Friday, October 30, 2009

Why Would An Organization Use More Than One Pay Structure

Businesses that hire employees to accomplish the goals of that business need to determine the best way to compensate those employees. Companies choose from several different pay structures, such as hourly pay, monthly salaries or commission based pay. The pay structure determines how the company compensates its employees. Some companies opt to use multiple pay structures to compensate different groups of employees.


Competitive Pay


Companies wish to remain competitive and attract the best employees to their firm. These companies usually compensate employees working in different professions based on the pay structure commonly used in that profession. These professions include engineering, accounting or general laborers. Some professions, such as general laborers or food preparation workers, typically receive hourly wages. Other professions, such as accountants or engineers, are paid salaries.


Work Requirements


Some companies require employees to be available 24 hours a day. Other employees in that same company might punch a clock and only be available for working during their scheduled work hours. Pay structures for these classes of employees often vary. The employees who must be available for company business at any time may be paid on a salaried pay structure.
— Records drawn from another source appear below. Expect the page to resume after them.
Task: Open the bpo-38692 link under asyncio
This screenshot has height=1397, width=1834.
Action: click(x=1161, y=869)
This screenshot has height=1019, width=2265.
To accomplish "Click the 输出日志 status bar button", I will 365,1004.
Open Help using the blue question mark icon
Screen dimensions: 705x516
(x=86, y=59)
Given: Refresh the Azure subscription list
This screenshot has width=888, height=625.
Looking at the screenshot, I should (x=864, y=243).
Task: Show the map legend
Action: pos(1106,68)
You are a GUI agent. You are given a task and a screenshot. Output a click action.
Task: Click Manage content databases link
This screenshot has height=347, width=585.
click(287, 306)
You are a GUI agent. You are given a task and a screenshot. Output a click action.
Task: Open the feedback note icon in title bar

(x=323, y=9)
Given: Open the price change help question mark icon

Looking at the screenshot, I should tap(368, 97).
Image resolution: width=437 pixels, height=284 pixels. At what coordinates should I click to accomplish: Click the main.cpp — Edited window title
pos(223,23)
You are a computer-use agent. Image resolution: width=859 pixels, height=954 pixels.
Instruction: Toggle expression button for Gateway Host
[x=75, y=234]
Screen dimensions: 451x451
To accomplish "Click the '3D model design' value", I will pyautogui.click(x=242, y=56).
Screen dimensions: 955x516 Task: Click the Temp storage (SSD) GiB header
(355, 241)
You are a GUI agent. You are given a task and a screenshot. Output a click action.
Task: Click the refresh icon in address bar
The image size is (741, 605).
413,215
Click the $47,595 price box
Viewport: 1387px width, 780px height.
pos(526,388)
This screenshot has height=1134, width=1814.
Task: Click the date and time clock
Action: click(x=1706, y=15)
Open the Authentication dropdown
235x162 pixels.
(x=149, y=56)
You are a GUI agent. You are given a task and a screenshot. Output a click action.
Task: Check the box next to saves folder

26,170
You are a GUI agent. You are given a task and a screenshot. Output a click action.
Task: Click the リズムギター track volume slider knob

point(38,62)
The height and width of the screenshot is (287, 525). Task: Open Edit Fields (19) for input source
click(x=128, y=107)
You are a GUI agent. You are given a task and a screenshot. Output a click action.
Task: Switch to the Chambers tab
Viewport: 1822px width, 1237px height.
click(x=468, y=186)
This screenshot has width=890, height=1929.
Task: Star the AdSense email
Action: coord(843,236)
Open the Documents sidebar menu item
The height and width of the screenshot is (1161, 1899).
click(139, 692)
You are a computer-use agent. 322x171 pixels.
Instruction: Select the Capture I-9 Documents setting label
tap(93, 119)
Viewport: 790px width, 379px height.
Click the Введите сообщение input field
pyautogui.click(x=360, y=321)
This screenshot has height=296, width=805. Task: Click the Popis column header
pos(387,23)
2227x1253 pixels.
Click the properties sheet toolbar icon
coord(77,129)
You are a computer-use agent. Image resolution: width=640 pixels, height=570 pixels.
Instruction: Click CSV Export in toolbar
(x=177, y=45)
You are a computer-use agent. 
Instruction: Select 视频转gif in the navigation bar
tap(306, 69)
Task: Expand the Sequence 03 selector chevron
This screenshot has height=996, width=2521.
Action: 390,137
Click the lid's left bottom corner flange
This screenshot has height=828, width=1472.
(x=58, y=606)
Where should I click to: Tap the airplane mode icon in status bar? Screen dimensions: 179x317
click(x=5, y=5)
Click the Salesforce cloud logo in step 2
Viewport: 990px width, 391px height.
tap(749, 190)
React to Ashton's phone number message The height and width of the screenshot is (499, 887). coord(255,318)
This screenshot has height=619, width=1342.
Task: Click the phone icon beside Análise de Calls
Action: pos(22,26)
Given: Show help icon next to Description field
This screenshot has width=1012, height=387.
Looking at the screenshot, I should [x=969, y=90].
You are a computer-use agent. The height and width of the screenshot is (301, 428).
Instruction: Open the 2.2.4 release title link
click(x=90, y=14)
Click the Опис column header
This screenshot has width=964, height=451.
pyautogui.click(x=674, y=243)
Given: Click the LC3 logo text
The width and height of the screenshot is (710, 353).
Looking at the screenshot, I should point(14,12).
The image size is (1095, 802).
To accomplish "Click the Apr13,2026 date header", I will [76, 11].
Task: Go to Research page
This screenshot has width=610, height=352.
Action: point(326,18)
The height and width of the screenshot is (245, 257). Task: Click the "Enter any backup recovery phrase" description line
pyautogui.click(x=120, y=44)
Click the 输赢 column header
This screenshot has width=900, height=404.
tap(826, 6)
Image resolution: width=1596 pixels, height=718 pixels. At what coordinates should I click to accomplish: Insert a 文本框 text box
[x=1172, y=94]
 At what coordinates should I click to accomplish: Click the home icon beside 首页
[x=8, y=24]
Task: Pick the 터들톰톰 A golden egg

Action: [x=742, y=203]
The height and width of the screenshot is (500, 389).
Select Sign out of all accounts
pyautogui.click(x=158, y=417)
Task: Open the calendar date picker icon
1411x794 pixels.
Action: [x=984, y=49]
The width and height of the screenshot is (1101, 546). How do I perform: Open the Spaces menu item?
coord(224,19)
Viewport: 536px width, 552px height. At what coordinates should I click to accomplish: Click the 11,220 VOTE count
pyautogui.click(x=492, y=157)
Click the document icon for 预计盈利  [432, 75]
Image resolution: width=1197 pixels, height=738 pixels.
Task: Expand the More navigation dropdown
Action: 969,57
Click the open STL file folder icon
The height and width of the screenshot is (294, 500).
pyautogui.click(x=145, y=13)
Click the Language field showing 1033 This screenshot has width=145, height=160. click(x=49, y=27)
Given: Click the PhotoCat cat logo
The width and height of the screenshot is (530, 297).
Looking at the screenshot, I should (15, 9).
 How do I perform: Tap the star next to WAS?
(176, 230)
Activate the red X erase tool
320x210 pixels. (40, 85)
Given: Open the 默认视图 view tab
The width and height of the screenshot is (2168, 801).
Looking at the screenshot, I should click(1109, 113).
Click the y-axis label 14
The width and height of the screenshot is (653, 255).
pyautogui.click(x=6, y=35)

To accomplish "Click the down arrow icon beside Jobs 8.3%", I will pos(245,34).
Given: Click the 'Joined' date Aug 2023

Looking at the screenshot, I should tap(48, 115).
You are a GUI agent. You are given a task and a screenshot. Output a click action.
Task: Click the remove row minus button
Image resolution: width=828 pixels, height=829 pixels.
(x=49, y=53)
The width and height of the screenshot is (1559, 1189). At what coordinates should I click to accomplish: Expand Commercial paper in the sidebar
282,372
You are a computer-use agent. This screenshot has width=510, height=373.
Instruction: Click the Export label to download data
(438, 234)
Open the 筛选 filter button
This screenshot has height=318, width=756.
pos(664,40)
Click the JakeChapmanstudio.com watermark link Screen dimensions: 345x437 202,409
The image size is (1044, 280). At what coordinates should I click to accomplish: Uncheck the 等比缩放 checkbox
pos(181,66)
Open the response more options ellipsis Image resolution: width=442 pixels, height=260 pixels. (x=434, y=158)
Employees only available during working hours may be paid on an hourly pay structure.


Reward Performance


Companies plan their pay structures to motivate their employee's performance. The performance requirements vary by job and may require the pay structure to vary by job. For some employees, their pay structure may be based on the number of components they assemble. The pay structure for employees who work a specific number of hours may be based on a flat rate per hour. Sales employees may be compensated from a pay structure which pays based on their sales volume.


Union Contracts


Some companies employ union workers to meet their needs. Union representatives and company management negotiate the terms of the union pay structure and sign a contract. The company is obligated to compensate union employees based on the terms of the union contract. The union pay structure may include premiums paid for working nonstandard hours or the type of bonuses awarded. Company management determines the pay structure offered to nonunion employees. Companies who employ both union and nonunion employees use multiple pay structures.